- _What you should do_: When you answer, give every record back exactly as written.

------------------------

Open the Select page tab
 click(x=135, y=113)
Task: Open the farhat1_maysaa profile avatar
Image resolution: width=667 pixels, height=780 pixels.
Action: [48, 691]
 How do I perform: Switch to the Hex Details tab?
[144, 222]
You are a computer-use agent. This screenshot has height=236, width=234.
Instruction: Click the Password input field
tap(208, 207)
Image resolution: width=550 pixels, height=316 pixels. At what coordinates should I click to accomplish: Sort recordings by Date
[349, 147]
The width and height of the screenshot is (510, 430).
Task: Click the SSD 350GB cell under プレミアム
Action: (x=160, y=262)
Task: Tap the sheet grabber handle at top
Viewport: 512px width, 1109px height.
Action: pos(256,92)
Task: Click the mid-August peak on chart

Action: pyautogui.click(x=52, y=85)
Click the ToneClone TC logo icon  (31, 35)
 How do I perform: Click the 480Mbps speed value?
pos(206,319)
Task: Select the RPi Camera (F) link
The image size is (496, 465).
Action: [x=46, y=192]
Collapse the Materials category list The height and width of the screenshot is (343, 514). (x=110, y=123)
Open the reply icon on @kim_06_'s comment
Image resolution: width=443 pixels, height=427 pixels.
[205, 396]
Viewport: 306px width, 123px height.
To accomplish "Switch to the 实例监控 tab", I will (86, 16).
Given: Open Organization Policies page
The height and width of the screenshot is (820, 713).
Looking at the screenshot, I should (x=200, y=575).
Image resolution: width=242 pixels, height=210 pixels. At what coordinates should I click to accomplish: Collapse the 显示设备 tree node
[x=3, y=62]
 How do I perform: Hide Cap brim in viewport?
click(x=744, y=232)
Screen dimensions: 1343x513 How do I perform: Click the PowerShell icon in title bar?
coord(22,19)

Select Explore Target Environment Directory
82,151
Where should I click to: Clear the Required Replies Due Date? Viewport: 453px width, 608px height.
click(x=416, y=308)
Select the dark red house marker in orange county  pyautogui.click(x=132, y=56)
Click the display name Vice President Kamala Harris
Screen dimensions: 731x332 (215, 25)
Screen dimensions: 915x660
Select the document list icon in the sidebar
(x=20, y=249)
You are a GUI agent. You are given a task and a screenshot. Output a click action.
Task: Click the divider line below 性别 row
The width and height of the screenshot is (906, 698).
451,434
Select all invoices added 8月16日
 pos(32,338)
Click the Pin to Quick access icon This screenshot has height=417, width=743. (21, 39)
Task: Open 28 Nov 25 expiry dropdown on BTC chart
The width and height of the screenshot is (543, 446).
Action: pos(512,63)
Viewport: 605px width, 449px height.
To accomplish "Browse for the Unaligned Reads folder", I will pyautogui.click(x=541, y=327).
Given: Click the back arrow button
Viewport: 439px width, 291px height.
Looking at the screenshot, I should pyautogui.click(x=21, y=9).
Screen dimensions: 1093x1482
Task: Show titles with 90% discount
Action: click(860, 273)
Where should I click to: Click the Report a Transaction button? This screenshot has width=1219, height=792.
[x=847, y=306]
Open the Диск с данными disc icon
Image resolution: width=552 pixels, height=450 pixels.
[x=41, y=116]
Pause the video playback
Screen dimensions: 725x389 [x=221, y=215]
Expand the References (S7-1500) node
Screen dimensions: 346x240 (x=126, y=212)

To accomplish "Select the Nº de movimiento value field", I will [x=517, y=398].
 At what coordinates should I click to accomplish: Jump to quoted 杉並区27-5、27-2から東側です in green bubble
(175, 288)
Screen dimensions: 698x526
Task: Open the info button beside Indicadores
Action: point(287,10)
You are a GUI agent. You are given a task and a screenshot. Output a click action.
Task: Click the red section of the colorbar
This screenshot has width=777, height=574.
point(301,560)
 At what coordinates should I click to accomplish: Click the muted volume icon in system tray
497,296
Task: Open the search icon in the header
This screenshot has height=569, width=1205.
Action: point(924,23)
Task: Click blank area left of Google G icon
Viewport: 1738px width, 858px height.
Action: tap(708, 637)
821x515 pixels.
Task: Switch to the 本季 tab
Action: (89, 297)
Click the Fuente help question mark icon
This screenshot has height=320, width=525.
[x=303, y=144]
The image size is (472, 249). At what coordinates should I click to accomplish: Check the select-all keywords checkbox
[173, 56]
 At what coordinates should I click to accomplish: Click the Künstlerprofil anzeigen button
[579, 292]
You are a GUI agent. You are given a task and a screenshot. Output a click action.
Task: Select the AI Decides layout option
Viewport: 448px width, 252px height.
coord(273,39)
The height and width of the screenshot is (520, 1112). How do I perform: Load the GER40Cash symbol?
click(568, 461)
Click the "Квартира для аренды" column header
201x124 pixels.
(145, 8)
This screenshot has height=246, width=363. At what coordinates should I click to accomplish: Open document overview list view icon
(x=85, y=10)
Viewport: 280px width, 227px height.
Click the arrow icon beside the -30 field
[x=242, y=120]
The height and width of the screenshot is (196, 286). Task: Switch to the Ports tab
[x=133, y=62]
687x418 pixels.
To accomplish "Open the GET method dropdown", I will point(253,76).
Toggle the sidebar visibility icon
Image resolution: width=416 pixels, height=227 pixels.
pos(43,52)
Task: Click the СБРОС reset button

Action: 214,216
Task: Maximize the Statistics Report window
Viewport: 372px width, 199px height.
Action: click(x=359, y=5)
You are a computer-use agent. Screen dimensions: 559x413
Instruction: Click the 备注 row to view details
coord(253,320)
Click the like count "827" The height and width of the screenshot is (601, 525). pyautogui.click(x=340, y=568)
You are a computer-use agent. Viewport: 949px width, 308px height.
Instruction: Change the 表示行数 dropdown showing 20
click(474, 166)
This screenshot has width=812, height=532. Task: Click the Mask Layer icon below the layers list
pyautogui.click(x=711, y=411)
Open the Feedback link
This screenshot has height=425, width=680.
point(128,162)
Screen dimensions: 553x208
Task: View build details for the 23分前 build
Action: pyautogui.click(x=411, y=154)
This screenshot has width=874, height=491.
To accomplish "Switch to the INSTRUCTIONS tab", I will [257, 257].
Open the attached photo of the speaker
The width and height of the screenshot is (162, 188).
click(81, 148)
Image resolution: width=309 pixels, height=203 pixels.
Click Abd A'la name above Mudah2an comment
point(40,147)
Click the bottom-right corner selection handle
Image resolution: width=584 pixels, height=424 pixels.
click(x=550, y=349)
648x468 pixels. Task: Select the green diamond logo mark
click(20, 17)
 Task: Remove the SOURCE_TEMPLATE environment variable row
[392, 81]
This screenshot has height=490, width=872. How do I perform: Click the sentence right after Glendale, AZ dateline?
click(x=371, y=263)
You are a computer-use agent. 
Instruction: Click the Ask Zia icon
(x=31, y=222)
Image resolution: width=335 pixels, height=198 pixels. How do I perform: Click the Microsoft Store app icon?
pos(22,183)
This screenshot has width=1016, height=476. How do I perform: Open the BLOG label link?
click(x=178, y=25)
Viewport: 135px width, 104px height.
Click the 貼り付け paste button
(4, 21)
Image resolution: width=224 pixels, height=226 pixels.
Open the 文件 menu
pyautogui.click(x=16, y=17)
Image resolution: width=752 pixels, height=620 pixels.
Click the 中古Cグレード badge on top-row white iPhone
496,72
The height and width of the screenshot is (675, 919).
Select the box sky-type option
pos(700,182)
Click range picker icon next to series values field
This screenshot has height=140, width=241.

------------------------

- _Answer to this problem_:
Open the Select page tab
 click(x=135, y=113)
Task: Open the farhat1_maysaa profile avatar
Image resolution: width=667 pixels, height=780 pixels.
Action: [48, 691]
 How do I perform: Switch to the Hex Details tab?
[144, 222]
You are a computer-use agent. This screenshot has height=236, width=234.
Instruction: Click the Password input field
tap(208, 207)
Image resolution: width=550 pixels, height=316 pixels. At what coordinates should I click to accomplish: Sort recordings by Date
[349, 147]
The width and height of the screenshot is (510, 430).
Task: Click the SSD 350GB cell under プレミアム
Action: (x=160, y=262)
Task: Tap the sheet grabber handle at top
Viewport: 512px width, 1109px height.
Action: pos(256,92)
Task: Click the mid-August peak on chart

Action: pyautogui.click(x=52, y=85)
Click the ToneClone TC logo icon  (31, 35)
 How do I perform: Click the 480Mbps speed value?
pos(206,319)
Task: Select the RPi Camera (F) link
The image size is (496, 465).
Action: [x=46, y=192]
Collapse the Materials category list The height and width of the screenshot is (343, 514). (x=110, y=123)
Open the reply icon on @kim_06_'s comment
Image resolution: width=443 pixels, height=427 pixels.
[205, 396]
Viewport: 306px width, 123px height.
To accomplish "Switch to the 实例监控 tab", I will (86, 16).
Given: Open Organization Policies page
The height and width of the screenshot is (820, 713).
Looking at the screenshot, I should (x=200, y=575).
Image resolution: width=242 pixels, height=210 pixels. At what coordinates should I click to accomplish: Collapse the 显示设备 tree node
[x=3, y=62]
 How do I perform: Hide Cap brim in viewport?
click(x=744, y=232)
Screen dimensions: 1343x513 How do I perform: Click the PowerShell icon in title bar?
coord(22,19)

Select Explore Target Environment Directory
82,151
Where should I click to: Clear the Required Replies Due Date? Viewport: 453px width, 608px height.
click(x=416, y=308)
Select the dark red house marker in orange county  pyautogui.click(x=132, y=56)
Click the display name Vice President Kamala Harris
Screen dimensions: 731x332 (215, 25)
Screen dimensions: 915x660
Select the document list icon in the sidebar
(x=20, y=249)
You are a GUI agent. You are given a task and a screenshot. Output a click action.
Task: Click the divider line below 性别 row
The width and height of the screenshot is (906, 698).
451,434
Select all invoices added 8月16日
 pos(32,338)
Click the Pin to Quick access icon This screenshot has height=417, width=743. (21, 39)
Task: Open 28 Nov 25 expiry dropdown on BTC chart
The width and height of the screenshot is (543, 446).
Action: pos(512,63)
Viewport: 605px width, 449px height.
To accomplish "Browse for the Unaligned Reads folder", I will pyautogui.click(x=541, y=327).
Given: Click the back arrow button
Viewport: 439px width, 291px height.
Looking at the screenshot, I should pyautogui.click(x=21, y=9).
Screen dimensions: 1093x1482
Task: Show titles with 90% discount
Action: click(860, 273)
Where should I click to: Click the Report a Transaction button? This screenshot has width=1219, height=792.
[x=847, y=306]
Open the Диск с данными disc icon
Image resolution: width=552 pixels, height=450 pixels.
[x=41, y=116]
Pause the video playback
Screen dimensions: 725x389 [x=221, y=215]
Expand the References (S7-1500) node
Screen dimensions: 346x240 (x=126, y=212)

To accomplish "Select the Nº de movimiento value field", I will [x=517, y=398].
 At what coordinates should I click to accomplish: Jump to quoted 杉並区27-5、27-2から東側です in green bubble
(175, 288)
Screen dimensions: 698x526
Task: Open the info button beside Indicadores
Action: point(287,10)
You are a GUI agent. You are given a task and a screenshot. Output a click action.
Task: Click the red section of the colorbar
This screenshot has width=777, height=574.
point(301,560)
 At what coordinates should I click to accomplish: Click the muted volume icon in system tray
497,296
Task: Open the search icon in the header
This screenshot has height=569, width=1205.
Action: point(924,23)
Task: Click blank area left of Google G icon
Viewport: 1738px width, 858px height.
Action: tap(708, 637)
821x515 pixels.
Task: Switch to the 本季 tab
Action: (89, 297)
Click the Fuente help question mark icon
This screenshot has height=320, width=525.
[x=303, y=144]
The image size is (472, 249). At what coordinates should I click to accomplish: Check the select-all keywords checkbox
[173, 56]
 At what coordinates should I click to accomplish: Click the Künstlerprofil anzeigen button
[579, 292]
You are a GUI agent. You are given a task and a screenshot. Output a click action.
Task: Select the AI Decides layout option
Viewport: 448px width, 252px height.
coord(273,39)
The height and width of the screenshot is (520, 1112). How do I perform: Load the GER40Cash symbol?
click(568, 461)
Click the "Квартира для аренды" column header
201x124 pixels.
(145, 8)
This screenshot has height=246, width=363. At what coordinates should I click to accomplish: Open document overview list view icon
(x=85, y=10)
Viewport: 280px width, 227px height.
Click the arrow icon beside the -30 field
[x=242, y=120]
The height and width of the screenshot is (196, 286). Task: Switch to the Ports tab
[x=133, y=62]
687x418 pixels.
To accomplish "Open the GET method dropdown", I will point(253,76).
Toggle the sidebar visibility icon
Image resolution: width=416 pixels, height=227 pixels.
pos(43,52)
Task: Click the СБРОС reset button

Action: 214,216
Task: Maximize the Statistics Report window
Viewport: 372px width, 199px height.
Action: click(x=359, y=5)
You are a computer-use agent. Screen dimensions: 559x413
Instruction: Click the 备注 row to view details
coord(253,320)
Click the like count "827" The height and width of the screenshot is (601, 525). pyautogui.click(x=340, y=568)
You are a computer-use agent. Viewport: 949px width, 308px height.
Instruction: Change the 表示行数 dropdown showing 20
click(474, 166)
This screenshot has width=812, height=532. Task: Click the Mask Layer icon below the layers list
pyautogui.click(x=711, y=411)
Open the Feedback link
This screenshot has height=425, width=680.
point(128,162)
Screen dimensions: 553x208
Task: View build details for the 23分前 build
Action: pyautogui.click(x=411, y=154)
This screenshot has width=874, height=491.
To accomplish "Switch to the INSTRUCTIONS tab", I will [257, 257].
Open the attached photo of the speaker
The width and height of the screenshot is (162, 188).
click(81, 148)
Image resolution: width=309 pixels, height=203 pixels.
Click Abd A'la name above Mudah2an comment
point(40,147)
Click the bottom-right corner selection handle
Image resolution: width=584 pixels, height=424 pixels.
click(x=550, y=349)
648x468 pixels. Task: Select the green diamond logo mark
click(20, 17)
 Task: Remove the SOURCE_TEMPLATE environment variable row
[392, 81]
This screenshot has height=490, width=872. How do I perform: Click the sentence right after Glendale, AZ dateline?
click(x=371, y=263)
You are a computer-use agent. 
Instruction: Click the Ask Zia icon
(x=31, y=222)
Image resolution: width=335 pixels, height=198 pixels. How do I perform: Click the Microsoft Store app icon?
pos(22,183)
This screenshot has width=1016, height=476. How do I perform: Open the BLOG label link?
click(x=178, y=25)
Viewport: 135px width, 104px height.
Click the 貼り付け paste button
(4, 21)
Image resolution: width=224 pixels, height=226 pixels.
Open the 文件 menu
pyautogui.click(x=16, y=17)
Image resolution: width=752 pixels, height=620 pixels.
Click the 中古Cグレード badge on top-row white iPhone
496,72
The height and width of the screenshot is (675, 919).
Select the box sky-type option
pos(700,182)
Click range picker icon next to series values field
This screenshot has height=140, width=241.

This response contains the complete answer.